What’s It Like Being a Kid During COVID-19? Not Good

But a new report offers a blueprint for supporting children, youth and their families in these perilous times.

Katie Hyslop 13 Nov 2020 | TheTyee.ca

Katie Hyslop is a reporter for The Tyee. Reach her here.

Eight months into a global pandemic, evidence is mounting that children and youth are facing increased stress and mental health problems.

Calls to Kids Help Phone lines across Canada have doubled, and domestic violence hotlines across the country are reporting a surge in calls. Crisis Centre BC is reporting a 25-per-cent increase in calls since the pandemic began in March.

We won’t know for some time exactly how children and youth are affected by the isolation, stress and fears they’re experiencing.

But the Office of the Representative for Children and Youth is making some educated guesses with its report "COVID-19 and the Impact on Children’s Mental Health," based on a review of studies of child and youth mental health during past pandemics and natural disasters.
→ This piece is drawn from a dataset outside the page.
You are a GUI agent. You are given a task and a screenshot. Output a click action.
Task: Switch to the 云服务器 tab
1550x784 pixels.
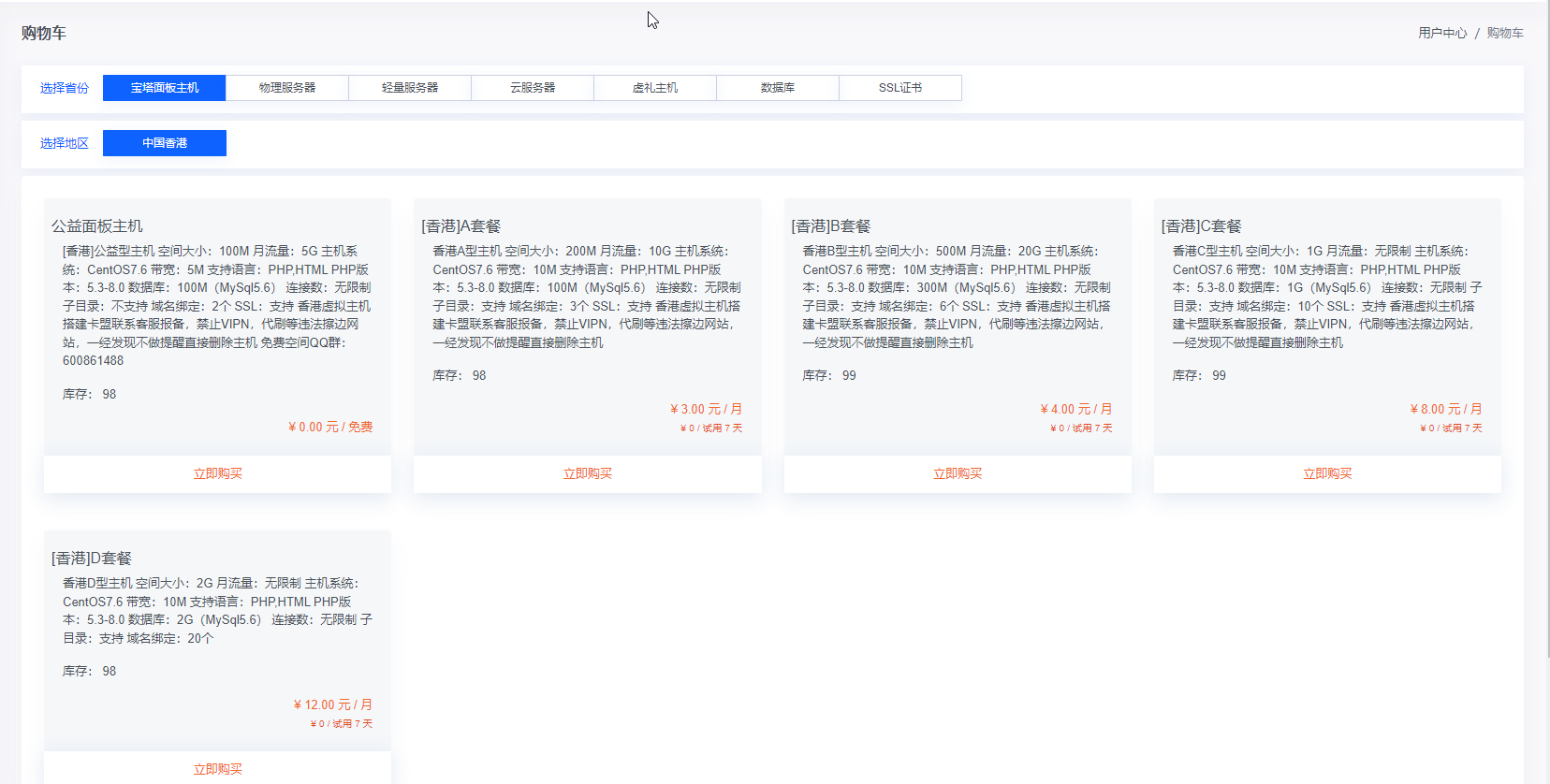(x=533, y=88)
The report identifies issues for children and youth including increased mental health and behavioural problems, more drug overdoses, loss of services and supports for kids and youth with special needs and the collapse of some child welfare placements during the pandemic.

“We’ve been monitoring our advocacy calls, our critical injury and death reviews, and the feedback we’re getting from our community consultations to see what… patterns are emerging,” said Representative for Children and Youth Jennifer Charlesworth. The report is just the first of several COVID-related reports her office has planned, she added.

“Our data is still fledgling data — we don’t know what the nature of the impact is going to be. We can see there are problems, but not on a broad scale.”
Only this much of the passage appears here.